─── DATA FOR THIS TASK ───
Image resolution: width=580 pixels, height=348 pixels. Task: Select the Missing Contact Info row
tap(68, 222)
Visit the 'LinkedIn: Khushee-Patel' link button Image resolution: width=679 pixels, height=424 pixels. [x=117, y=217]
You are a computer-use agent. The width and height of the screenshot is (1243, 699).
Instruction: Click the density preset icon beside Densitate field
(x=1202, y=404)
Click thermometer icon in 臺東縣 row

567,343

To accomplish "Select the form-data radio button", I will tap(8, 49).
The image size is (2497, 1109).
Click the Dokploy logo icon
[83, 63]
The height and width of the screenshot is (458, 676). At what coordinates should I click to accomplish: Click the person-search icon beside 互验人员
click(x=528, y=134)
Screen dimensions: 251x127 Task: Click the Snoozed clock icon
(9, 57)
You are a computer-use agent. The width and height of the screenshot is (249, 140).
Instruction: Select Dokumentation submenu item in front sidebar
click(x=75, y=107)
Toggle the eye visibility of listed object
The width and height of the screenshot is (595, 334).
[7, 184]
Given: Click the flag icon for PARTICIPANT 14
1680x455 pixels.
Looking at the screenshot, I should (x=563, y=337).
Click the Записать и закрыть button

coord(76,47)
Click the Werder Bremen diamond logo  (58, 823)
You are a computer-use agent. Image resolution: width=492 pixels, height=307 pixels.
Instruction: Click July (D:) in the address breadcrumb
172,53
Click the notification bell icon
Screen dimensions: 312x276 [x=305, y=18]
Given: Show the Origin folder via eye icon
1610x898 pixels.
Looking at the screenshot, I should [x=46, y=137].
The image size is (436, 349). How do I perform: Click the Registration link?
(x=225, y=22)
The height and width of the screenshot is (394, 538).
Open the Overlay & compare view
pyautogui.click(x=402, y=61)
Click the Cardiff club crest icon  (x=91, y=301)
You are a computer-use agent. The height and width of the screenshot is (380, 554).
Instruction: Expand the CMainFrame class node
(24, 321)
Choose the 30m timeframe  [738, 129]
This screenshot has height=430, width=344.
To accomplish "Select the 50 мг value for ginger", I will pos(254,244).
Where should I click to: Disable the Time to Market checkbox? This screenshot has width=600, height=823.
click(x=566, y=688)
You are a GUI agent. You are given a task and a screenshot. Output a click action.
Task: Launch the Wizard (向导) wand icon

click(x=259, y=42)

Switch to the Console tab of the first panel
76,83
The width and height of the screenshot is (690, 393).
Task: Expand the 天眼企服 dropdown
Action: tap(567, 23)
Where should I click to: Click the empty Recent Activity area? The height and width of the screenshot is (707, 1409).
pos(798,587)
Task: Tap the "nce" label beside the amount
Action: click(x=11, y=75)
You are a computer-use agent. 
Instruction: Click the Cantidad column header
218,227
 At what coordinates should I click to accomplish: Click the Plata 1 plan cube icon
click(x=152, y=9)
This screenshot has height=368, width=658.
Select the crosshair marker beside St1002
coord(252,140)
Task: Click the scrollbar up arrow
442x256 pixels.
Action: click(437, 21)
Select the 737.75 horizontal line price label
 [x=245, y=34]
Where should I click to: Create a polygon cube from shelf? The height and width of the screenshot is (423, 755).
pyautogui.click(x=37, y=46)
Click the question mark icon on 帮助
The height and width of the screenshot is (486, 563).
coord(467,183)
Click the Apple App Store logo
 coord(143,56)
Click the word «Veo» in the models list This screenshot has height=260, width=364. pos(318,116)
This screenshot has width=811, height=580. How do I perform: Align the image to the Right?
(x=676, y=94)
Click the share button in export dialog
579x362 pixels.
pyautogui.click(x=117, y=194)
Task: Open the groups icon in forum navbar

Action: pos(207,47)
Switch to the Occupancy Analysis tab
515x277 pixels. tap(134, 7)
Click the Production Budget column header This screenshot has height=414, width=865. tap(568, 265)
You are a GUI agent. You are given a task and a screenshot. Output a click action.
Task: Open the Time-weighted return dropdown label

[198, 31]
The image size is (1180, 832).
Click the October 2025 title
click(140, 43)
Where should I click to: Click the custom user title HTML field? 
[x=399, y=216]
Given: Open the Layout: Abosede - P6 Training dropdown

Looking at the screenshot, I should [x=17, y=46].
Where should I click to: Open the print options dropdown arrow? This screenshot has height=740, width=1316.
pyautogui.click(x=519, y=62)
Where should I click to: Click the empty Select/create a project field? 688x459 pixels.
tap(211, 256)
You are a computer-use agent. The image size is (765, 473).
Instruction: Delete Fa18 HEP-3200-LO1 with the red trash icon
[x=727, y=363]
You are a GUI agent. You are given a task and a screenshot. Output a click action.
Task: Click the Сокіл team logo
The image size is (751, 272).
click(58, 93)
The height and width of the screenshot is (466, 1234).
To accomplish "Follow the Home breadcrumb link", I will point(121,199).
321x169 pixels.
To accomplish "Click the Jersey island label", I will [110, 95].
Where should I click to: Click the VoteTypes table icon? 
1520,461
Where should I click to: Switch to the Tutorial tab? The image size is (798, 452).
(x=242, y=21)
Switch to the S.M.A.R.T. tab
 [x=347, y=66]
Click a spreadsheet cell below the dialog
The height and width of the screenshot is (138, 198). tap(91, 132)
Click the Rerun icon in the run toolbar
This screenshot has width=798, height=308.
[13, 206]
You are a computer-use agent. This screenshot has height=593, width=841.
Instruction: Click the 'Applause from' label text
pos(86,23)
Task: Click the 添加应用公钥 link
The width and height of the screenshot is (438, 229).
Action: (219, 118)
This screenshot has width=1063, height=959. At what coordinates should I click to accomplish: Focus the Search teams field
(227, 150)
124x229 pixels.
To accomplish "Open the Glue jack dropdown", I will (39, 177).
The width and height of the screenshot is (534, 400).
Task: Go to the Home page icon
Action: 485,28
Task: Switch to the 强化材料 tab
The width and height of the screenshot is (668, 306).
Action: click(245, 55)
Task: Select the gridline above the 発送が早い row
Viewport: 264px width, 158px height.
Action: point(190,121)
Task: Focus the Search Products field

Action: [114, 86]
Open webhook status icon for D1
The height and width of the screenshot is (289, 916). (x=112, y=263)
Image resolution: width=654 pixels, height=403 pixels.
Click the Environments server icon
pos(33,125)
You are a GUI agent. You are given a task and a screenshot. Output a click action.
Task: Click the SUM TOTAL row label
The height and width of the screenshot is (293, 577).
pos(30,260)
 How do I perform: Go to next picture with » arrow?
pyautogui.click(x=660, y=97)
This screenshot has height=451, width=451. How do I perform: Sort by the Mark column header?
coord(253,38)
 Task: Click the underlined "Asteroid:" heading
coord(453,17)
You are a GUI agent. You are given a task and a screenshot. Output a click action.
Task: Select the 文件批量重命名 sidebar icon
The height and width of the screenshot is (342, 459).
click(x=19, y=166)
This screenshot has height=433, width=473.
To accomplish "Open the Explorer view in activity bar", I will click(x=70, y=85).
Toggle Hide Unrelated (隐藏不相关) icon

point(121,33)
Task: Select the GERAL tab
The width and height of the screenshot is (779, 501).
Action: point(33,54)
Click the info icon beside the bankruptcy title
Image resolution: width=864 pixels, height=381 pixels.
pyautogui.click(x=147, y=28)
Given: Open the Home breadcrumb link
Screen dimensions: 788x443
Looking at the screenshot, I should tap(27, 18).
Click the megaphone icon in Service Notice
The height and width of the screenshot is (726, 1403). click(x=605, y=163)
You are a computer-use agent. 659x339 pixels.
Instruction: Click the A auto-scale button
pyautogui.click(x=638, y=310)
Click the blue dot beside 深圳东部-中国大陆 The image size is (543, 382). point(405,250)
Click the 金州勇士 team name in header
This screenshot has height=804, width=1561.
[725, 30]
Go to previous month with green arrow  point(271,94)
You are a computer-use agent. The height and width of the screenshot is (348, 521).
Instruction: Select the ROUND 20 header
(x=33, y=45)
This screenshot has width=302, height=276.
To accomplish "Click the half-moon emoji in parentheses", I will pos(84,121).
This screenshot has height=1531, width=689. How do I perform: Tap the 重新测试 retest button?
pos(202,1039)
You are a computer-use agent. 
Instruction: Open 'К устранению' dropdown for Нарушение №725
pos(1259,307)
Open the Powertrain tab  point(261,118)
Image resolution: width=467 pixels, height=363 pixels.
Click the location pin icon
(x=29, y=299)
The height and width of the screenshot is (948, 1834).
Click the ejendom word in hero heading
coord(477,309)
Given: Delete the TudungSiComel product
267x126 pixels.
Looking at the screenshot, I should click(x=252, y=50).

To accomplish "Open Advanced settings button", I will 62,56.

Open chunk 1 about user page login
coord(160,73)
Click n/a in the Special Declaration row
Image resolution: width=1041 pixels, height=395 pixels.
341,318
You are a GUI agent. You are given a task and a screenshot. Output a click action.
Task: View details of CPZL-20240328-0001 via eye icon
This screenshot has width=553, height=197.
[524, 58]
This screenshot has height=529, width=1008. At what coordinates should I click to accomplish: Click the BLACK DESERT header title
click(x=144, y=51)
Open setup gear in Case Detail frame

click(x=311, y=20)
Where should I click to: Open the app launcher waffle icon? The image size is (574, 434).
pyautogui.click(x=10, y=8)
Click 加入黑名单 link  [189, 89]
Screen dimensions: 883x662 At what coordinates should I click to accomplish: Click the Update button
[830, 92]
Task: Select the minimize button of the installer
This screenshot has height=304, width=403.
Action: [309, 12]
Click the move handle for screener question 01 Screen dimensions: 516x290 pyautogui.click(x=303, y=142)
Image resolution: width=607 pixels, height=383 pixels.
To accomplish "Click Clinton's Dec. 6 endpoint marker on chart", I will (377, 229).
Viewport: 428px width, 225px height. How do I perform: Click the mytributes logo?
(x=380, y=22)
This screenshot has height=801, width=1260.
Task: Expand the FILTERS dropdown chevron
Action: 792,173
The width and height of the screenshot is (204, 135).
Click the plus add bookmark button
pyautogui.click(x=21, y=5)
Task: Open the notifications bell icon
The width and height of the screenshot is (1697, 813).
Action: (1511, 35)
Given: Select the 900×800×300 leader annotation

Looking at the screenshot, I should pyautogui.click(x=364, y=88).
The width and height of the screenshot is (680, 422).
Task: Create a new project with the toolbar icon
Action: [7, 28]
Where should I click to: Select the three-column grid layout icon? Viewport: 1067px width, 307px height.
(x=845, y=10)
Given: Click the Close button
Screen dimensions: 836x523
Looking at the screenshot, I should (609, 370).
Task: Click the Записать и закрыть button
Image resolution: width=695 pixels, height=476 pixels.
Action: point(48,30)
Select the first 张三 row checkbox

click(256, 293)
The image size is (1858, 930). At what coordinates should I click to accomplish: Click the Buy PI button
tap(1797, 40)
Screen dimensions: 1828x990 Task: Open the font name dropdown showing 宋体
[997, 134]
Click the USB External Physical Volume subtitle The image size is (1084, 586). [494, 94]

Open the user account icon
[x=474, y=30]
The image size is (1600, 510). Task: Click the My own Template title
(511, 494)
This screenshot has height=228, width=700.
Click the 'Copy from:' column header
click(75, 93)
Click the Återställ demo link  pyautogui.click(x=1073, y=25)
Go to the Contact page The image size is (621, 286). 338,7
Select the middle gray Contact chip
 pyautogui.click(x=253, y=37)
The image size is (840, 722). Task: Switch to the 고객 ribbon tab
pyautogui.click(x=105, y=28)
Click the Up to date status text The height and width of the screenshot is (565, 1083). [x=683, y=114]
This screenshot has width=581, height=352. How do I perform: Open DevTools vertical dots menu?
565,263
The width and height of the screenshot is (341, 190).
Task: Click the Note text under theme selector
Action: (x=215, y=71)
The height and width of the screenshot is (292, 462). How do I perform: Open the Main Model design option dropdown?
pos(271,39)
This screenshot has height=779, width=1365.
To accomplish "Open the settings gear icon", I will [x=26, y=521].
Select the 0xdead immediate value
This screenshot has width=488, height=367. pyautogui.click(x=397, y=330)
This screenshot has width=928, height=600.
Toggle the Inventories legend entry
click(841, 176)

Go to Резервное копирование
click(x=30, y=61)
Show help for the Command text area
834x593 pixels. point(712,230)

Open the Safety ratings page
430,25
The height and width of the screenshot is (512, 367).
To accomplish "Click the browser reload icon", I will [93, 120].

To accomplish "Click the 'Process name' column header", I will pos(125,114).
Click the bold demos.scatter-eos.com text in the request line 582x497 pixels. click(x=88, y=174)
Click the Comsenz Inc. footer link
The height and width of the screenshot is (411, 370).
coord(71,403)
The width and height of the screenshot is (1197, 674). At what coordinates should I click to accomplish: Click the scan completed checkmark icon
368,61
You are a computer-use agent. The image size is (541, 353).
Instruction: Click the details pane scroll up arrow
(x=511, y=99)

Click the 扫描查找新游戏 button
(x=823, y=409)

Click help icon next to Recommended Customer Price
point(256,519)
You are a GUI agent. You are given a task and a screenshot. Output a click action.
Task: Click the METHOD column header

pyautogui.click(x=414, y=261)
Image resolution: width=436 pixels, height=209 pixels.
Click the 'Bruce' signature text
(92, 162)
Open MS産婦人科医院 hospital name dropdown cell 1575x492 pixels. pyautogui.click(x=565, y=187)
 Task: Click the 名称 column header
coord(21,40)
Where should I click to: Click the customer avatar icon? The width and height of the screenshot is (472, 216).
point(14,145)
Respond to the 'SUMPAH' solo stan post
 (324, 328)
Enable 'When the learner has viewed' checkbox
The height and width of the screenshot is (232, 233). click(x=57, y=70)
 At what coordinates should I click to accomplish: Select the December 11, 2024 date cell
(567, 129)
───
• TASK DESCRIPTION:
Would you retype the lines above from the one with "The height and width of the screenshot is (458, 676)." down to the one with "is (249, 140).", word for word, both ends included and no other lines?

• RESPONSE TO THE EXERCISE:
The height and width of the screenshot is (458, 676). At what coordinates should I click to accomplish: Click the person-search icon beside 互验人员
click(x=528, y=134)
Screen dimensions: 251x127 Task: Click the Snoozed clock icon
(9, 57)
You are a computer-use agent. The width and height of the screenshot is (249, 140).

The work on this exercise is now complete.